Automated Sample Collection and Concentration System for Multiple Pathogens in WaterEPA Contract Number: EPD07089
Title: Automated Sample Collection and Concentration System for Multiple Pathogens in Water
Investigators: Hsu, Fu-Chih
Small Business: Scientific Methods, Inc.
EPA Contact: Manager, SBIR Program
Project Period: May 1, 2007 through April 30, 2009
Project Amount: $224,998
RFA: Small Business Innovation Research (SBIR) - Phase II (2007) Recipients Lists
Research Category: Drinking Water , Small Business Innovation Research (SBIR) , SBIR - Water and Wastewater
The goal of this research project is to develop a simple, rapid, and highly automated sample collection system that will concentrate a broad range of pathogens simultaneously. The system will integrate continuous flow centrifugation (CFC) with an innovative positively charged filter so that large (i.e., protozoan parasites and bacteria) and small (i.e., enteric viruses) bioparticles can be concentrated under an integrated platform. Because CFC is not subject to the limitations of traditional filtration approaches that are subject to fouling, and because its utility was evaluated extensively through Phase I study using a broad range of waterborne pathogens, the integration of CFC and cartridge filtration will extend the utility of the sample concentration platform to accommodate a diverse range of natural and treated water samples that cannot be processed using current filtration methods alone.

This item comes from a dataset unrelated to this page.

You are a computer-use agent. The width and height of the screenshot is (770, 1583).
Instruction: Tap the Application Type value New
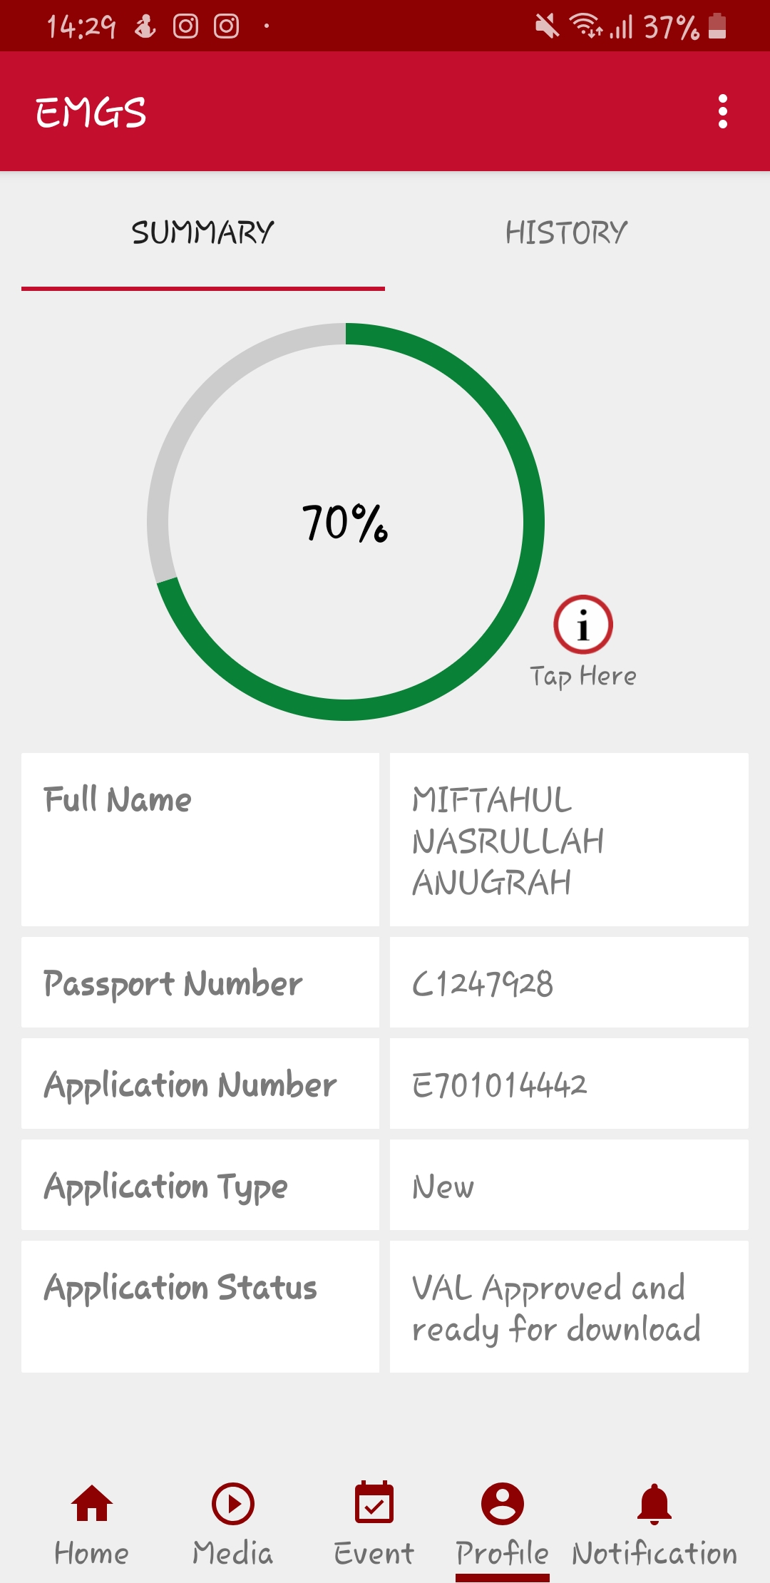coord(443,1187)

The system developed in this research project is intended to be compatible with current and commonly employed analytic detection techniques and other advanced detection methods such as real-time PCR, DNA microchip arrays, as well as other biosensors. This innovative sample collection and concentration system will provide concentrated samples for routine and advanced water quality monitoring, and will be readily incorporated as a front-end measure for rapid identification of bio-agents in the face of bioterrorism events and post-attack monitoring.
The final product is envisioned as an automated sample collection and concentration device that will accommodate a variety of water matrices ranging form finished drinking waters to particle-rich matrices such as surface and wastewaters. The open design of the automated system also will extend the utility of online and real-time sensor arrays for waterborne pathogens and indicator microorganisms.